Without a mechanism to pass columns as parameters, the problems—all puns intended—multiply, and our attempts to make aggregate-simulating functions from some good ad-hoc T-SQL code are for naught.
The Report Card
If the grading seems arbitrary, think of me as being some of the teachers you had when you were in school.
Finally
The MSDN library demonstrates the CLR SQL Server user-defined aggregates with an example that counts the number of vowels in a column of strings (http://msdn.microsoft.com/en-us/library/91e6taax(v=vs.90).aspx). I've written a T-SQL scalar function that counts the values for one input string; the code is in the download.
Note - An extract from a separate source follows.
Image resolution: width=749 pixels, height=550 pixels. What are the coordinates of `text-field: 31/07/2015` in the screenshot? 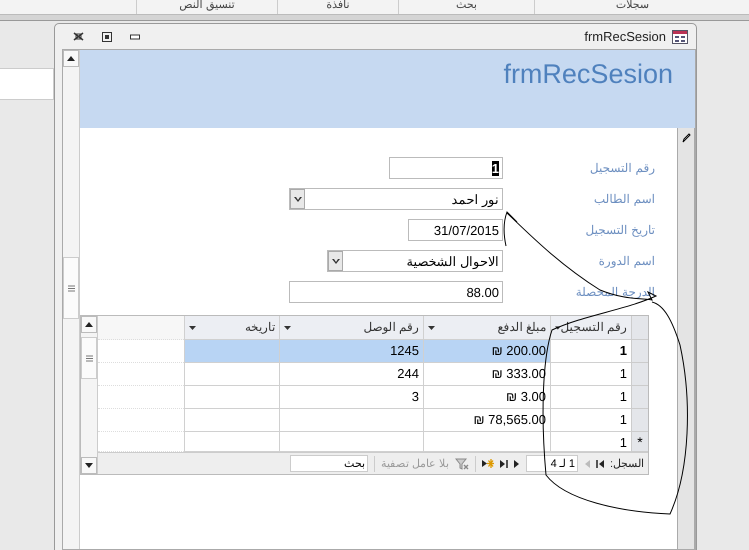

Following is its invocation that matches the CLR functionality along with performance metrics when run over the text column from our sample table:
select cntVowels = sum( aggr.sf_CountTheVowels( <some_string_column> ) )...
Function aggr.sf_CountTheVowels
approximates the Accumulate
method, is easy to write, and doesn’t try to be an aggregate—the sum()
is the aggregate--making it safe
by our standard. This time the optimizer knows up front to expect 2000
rows from the index scan, but probably because of the logical disk reads
involved, gives a better cost to the T-SQL solution even though it runs 10 times
slower. As the rule, CLR code gives better performance; in the product
aggregate example we may have hit a rare exception.
Afterword
After the article appeared, I verified that the search engines would find it. They do—and they also list another Code Project article (Tip/Trick) that discusses computing the product with logarithms (click here[^] ). The tip, by Dr. Alexander Bell, references an earlier work of his that details his research (ours are independent); read the tip’s referenced article for a second view of the problem.
In that latter article, he discusses the performance-universality dilemma, which means
that the more cases handled by a solution, the costlier it is. For EXP LOG that implies addressing nulls,
zeros, and negative numbers that may occur in the column expression, which we
did. I’ll call the code that doesn’t bare bones.